So you do what anyone in your situation does – you try and get it fixed. This is where tech support comes in. You make a phone call or send an email to that tech you like, or if you’re a hero, log a ticket on the ticketing system. The hero did the right thing – logging a ticket. No complaints from me there. (Pro tip for techs reading this: make every avenue of communication a ticket generating event!)

However emailing an individual or phoning interrupts the support techs. This is often warranted and is always understandable, and your job is a constant stream of interruptions so one more won’t hurt, right? This is where, unfortunately, tech support suffer. We operate in the opposite universe. Your tech problem, as a teacher, is probably one of your biggest current problems. And we totally get that. Promise. We really do. But… it probably isn’t our biggest problem and is almost certainly not something we’re going to want to deal with right away.

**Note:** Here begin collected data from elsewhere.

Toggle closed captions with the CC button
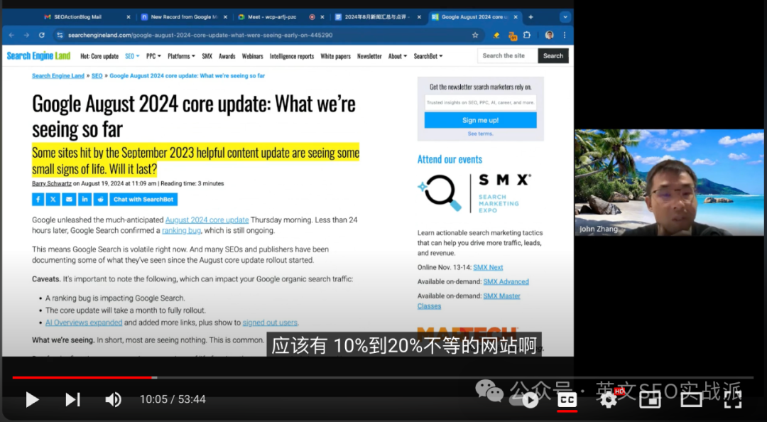The width and height of the screenshot is (767, 422). tap(567, 399)
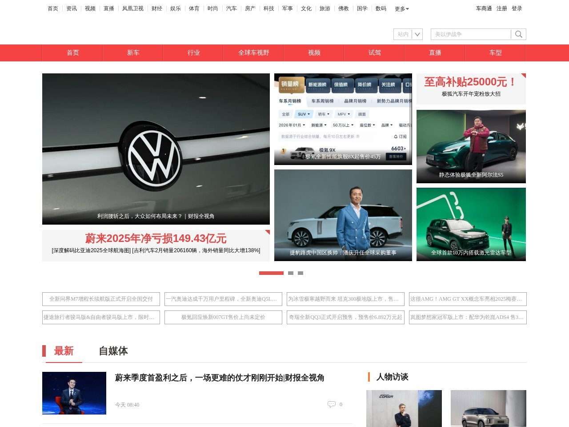
Task: Switch to the 自媒体 tab
Action: pyautogui.click(x=113, y=351)
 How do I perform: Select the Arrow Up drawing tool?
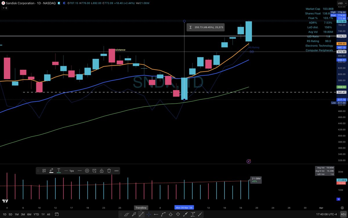pyautogui.click(x=171, y=214)
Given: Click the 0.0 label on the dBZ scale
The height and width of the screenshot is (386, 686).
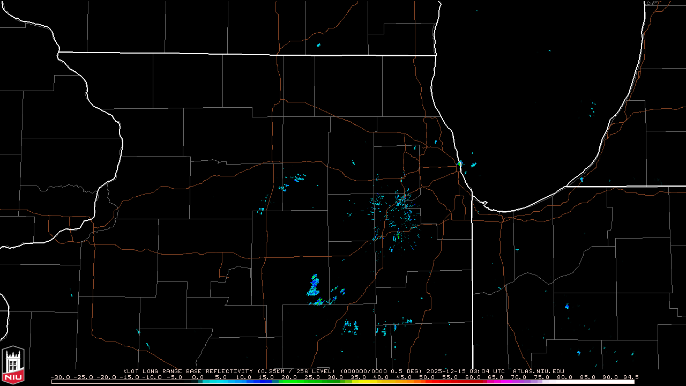Looking at the screenshot, I should point(197,377).
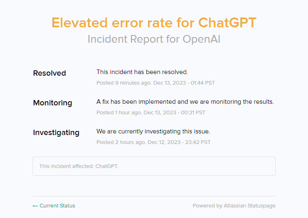The height and width of the screenshot is (218, 308).
Task: Click the 'Dec 13, 2023 - 01:44 PST' timestamp
Action: point(179,83)
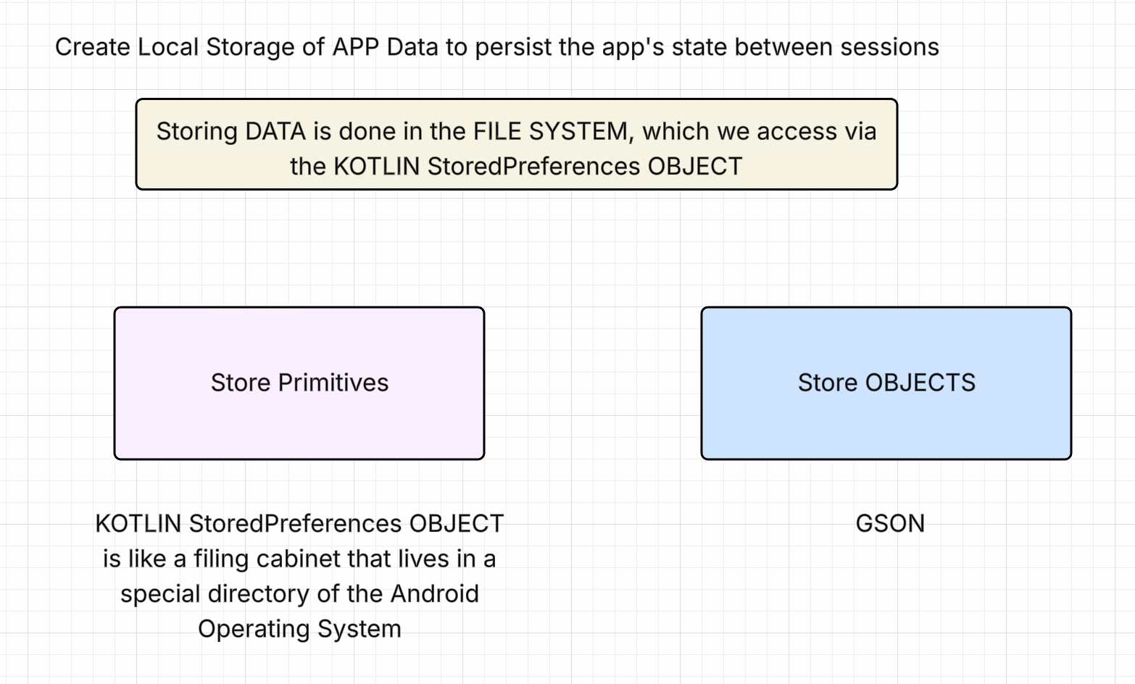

An interruption to us does not progress anything, it in fact stops everything. If we are in the middle of resolving another problem, being forced to stop for a reason (whether it’s to deal with a major issue or respond to a phone ringing or being pulled out of the moment by a name being called) causes us to disconnect from “the flow” and at best mentally change gears, at worse slow the brain CPU way the heck down. This is jarring and as evidenced by the many articles published about interruptions can in fact be damaging, both mentally and economically.

The more this happens the less effective overall an individual or a team can be. I argue that an ops team lead (Helpdesk Manager, IT Director, etc) should put work into minimising interruptions for the betterment of the team and yourself, regardless of your vocation or the objectives of the team. Here’s what I propose you can do to help within your tech support team regardless of work environment… Though you will likely need managerial sign off on some or all of these. It’s worth noting that I didn’t come up with these, they’re merely an amalgamation of things I’ve learned and tested which have worked for me. I am assuming you’re part of a team instead of solo hero, too, though if you are solo then interruption reduction could potentially save you from burnout. Some of these might help.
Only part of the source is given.